# Identifying 12V Power Outlets to Change Fuse in 2010 SE



## gtrinker (Dec 30, 2005)

On the way home from the dealer with out new Routan -- my wife plugged a cell phone charger into the right power outlet (the always on one with the battery icon on the cover). The plug fell apart (cheap ebay charger). When I got home I used needle nose pliers to remove the pieces, but slipped and the small spark tells me I shorted it out. When I look at the fuse box -- I see lables for Power Outlet #1 , #2 and #3, all are on different 20 amp fuses, but I do not know which outlet is which. Does anyone have an idea -- it is not in the manual and googling turned up nothing...suppose I could replace all three if need be.

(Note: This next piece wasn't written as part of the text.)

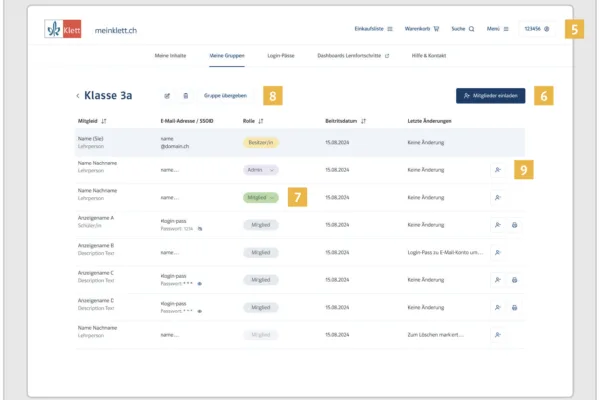Click the Klett logo
Screen dimensions: 600x400
coord(62,29)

Also wasn't sure if I left a piece of thh charger behind as there is a black plastic disc on the inside bottom of the outlet that is always on and not one in the key controlled outlet. I assumed the black plastic was part of the charger left behind -- trying to get it out is when I shorted it out. If anyone wouldn't mind looking at theirs to see if they are different I'd appreciate it.

Thanks,
Gene


----------



## VWroutanvanman (Feb 12, 2011)

Power outlet #1 is the switched (key) outlet, #2 is battery outlet, both of which are under the dash, and #3 is the one by the drivers side sliding door, mid row. Best bet, take out the fuse and look to see if it is blown (broken connection inside). There is a fuse puller stashed in the fuse box. Standing at the left front tire, the fuse puller is at the 11 o'clock position in the fuse box.

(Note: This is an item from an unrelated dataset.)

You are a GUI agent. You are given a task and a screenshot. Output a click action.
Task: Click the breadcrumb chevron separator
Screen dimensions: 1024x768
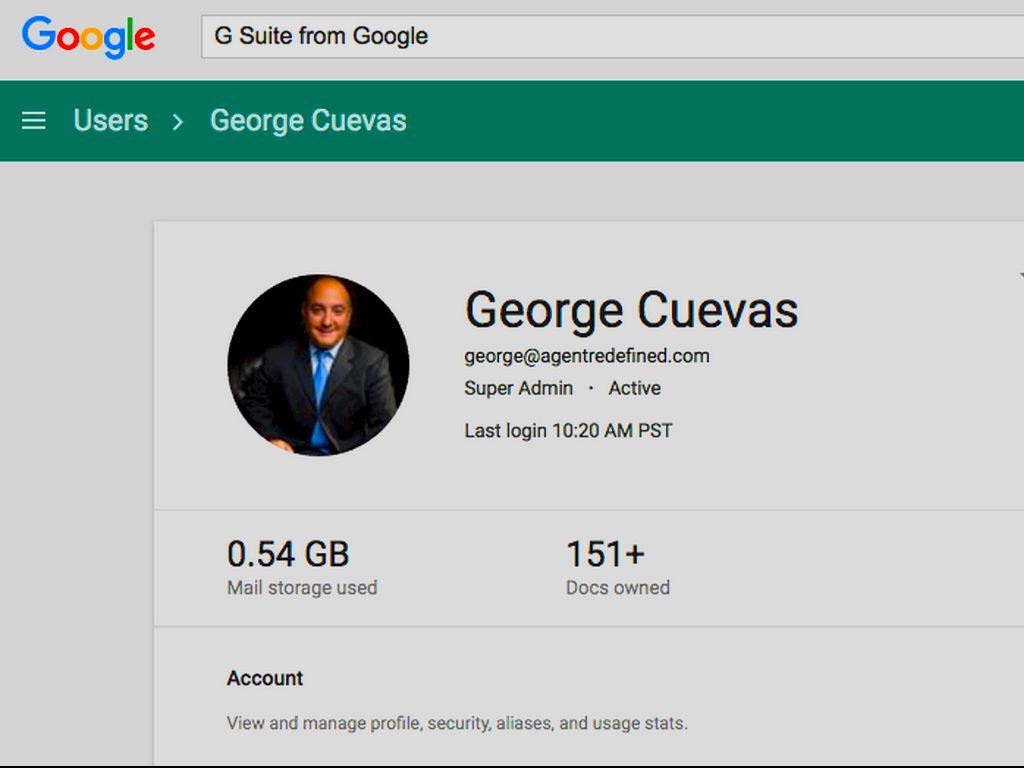pos(178,121)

The two power outlets are different inside, with the battery one having a black disk inside at the bottom.


----------



## gtrinker (Dec 30, 2005)

*Thanks*

It was a fuse as expected, but the the "always on" outlet was Power Adapter #3.


----------



## VWroutanvanman (Feb 12, 2011)

*Huh?*

Yeah, I forgot to take my memory pills. The 2 keyed outlets are grouped together in the fusebox, and the battery outlet further away in there.


----------